Comme les croyants autrefois, les consommateurs de vin sont "enfin libérés du stress de leur propre évaluation". On peut désormais se référer à Parker. "La bourgeoisie déstabilisée - qui considère de plus en plus la culture du vin comme une extension du niveau de vie - se voit offrir un soutien. C'est ainsi que Parker se fraie un chemin". Ce chemin - devenu entre-temps une affaire lucrative - se transforme aussi de plus en plus en "chemin de croix". L'indépendance du pape est de plus en plus remise en question, la guerre en Irak met Parker dans une situation difficile en 2003 (il ne se rend pas à la traditionnelle dégustation primaire à Bordeaux; motif: il aurait promis à sa fille de ne pas se rendre dans cette Europe dangereuse!), puis - en 2007 - le livre critique de son ancienne collaboratrice Hanna Agostini "Robert Parker - Anatomie d'un mythe" et enfin l'apparition peu avantageuse (les apparitions publiques de Parker sont de toute façon une rareté) dans le documentaire "Mondovino" de Jonathan Nossiter. L'autarcie de Parker touche lentement à sa fin.

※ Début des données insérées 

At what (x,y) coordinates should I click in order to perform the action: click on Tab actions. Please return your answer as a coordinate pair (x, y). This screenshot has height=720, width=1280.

Robert M. Parker% Jr. (source: P. Züllig)

Et maintenant? Dois-je être triste? Chercher un nouveau pape? Répéter ma critique pas si rare de Parker? Interrompre mon accès électronique aux archives de Parker (je me suis désabonné depuis longtemps de son "Wine Advocate")? Exulter parce que mon hypothèse selon laquelle il ne s'agit plus que de "grosses affaires" se confirme? Le rendre responsable des prix exorbitants des grands vins que je ne peux plus me permettre depuis longtemps?

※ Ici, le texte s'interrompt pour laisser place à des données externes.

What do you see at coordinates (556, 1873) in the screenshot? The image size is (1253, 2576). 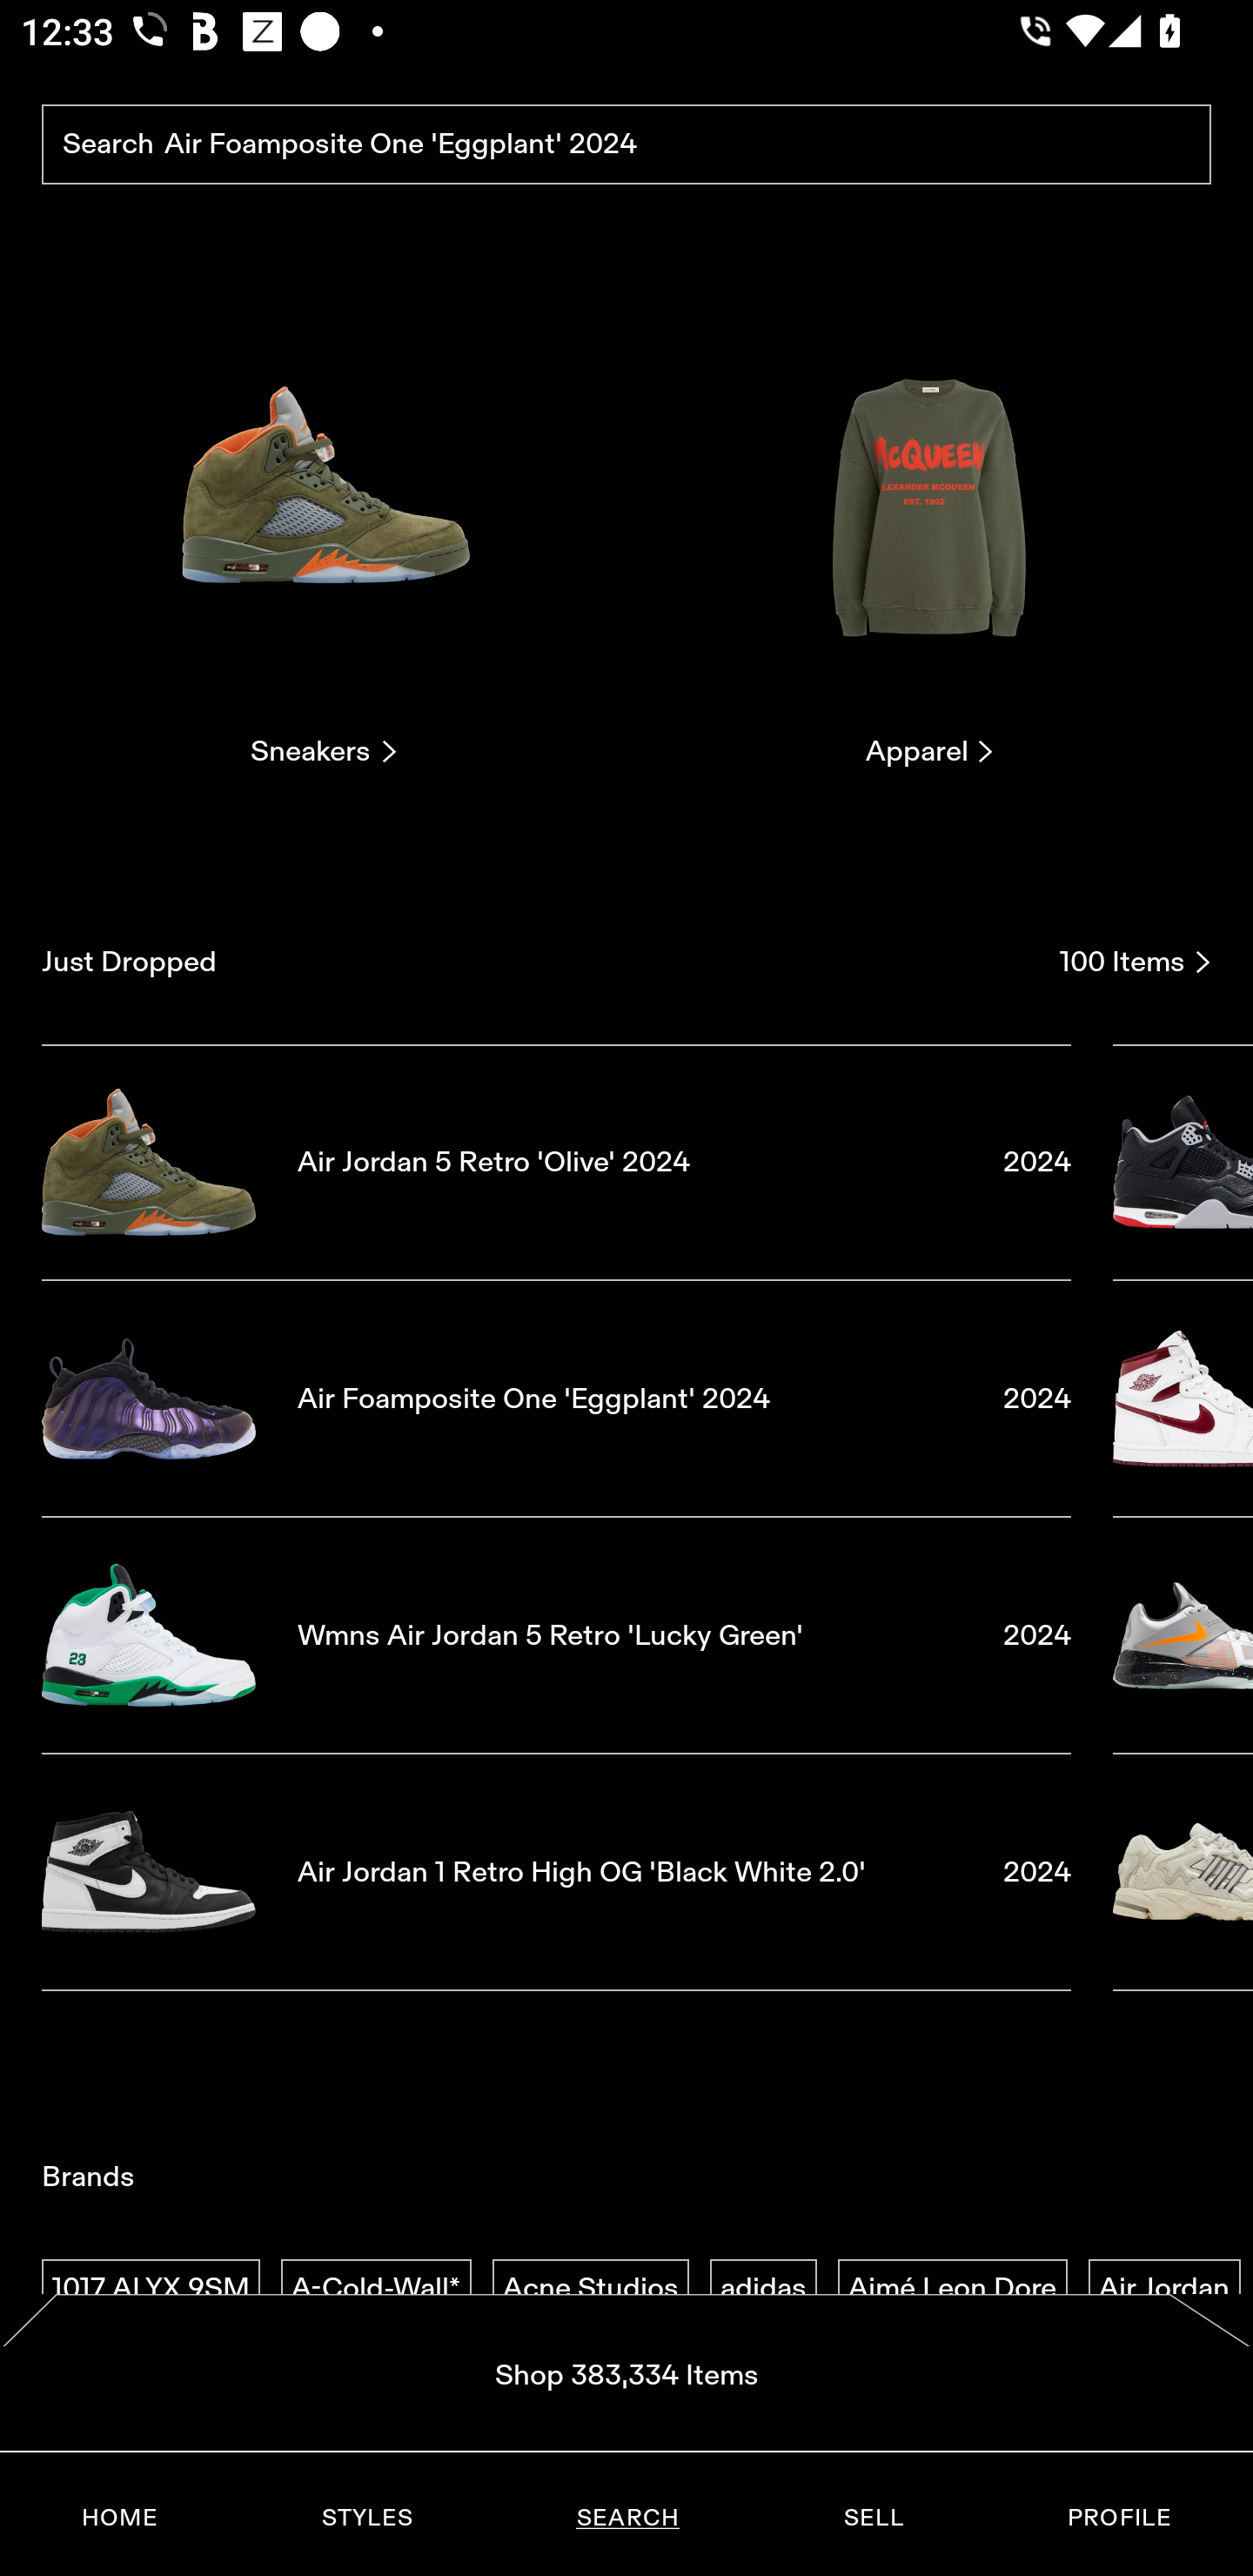 I see `Air Jordan 1 Retro High OG 'Black White 2.0' 2024` at bounding box center [556, 1873].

Rien de tout cela. Il me reste à tirer un bilan sobre, c'est sans doute la réaction la plus appropriée au retrait partiel de Parker.

  1. Moi aussi - tout à fait critique à l'égard de Parker - je n'ai jamais pu me passer complètement de son jugement au cours de toutes ces années. J'ai au moins gardé un œil sur ses PP. J'ai beaucoup appris de ses jugements sur le vin et le goût du vin.
  2. La personne Parker (entourée de légendes) est devenue une marque qui, en se vendant en Asie, est devenue un grand acteur pour les affaires en Chine.
  3. Ce n'est pas Parker, mais le pouvoir des faits qui a influencé le monde du vin, bien plus que n'importe quel changement climatique. Un diktat de la mode a fait son entrée dans le vin. Le pape de la mode du vin s'en lave - à juste titre - les mains.
  4. Ce n'est pas Parker - le dégustateur de génie et le marchand d'opinion - qui a changé les vins. Ce sont les producteurs, jusqu'au petit vigneron, qui ont suivi la mode pour rester dans le coup.
  5. Que nous enseigne l'histoire: De nouveaux papes (même si on ne les appelle plus ainsi) sont choisis et consacrés, de nouveaux dogmes sont établis. Ils sont déjà en marche et s'appellent bio, terroir ou Internet. Hier encore à la mode, aujourd'hui une hérésie et demain peut-être oublié.

Tout cela fait (aussi) partie du monde du vin de Parker. Tous ceux qui ont empilé des "vins Parker" dans leur cave, pour faire de bonnes affaires, doivent apprendre à vivre avec la mode.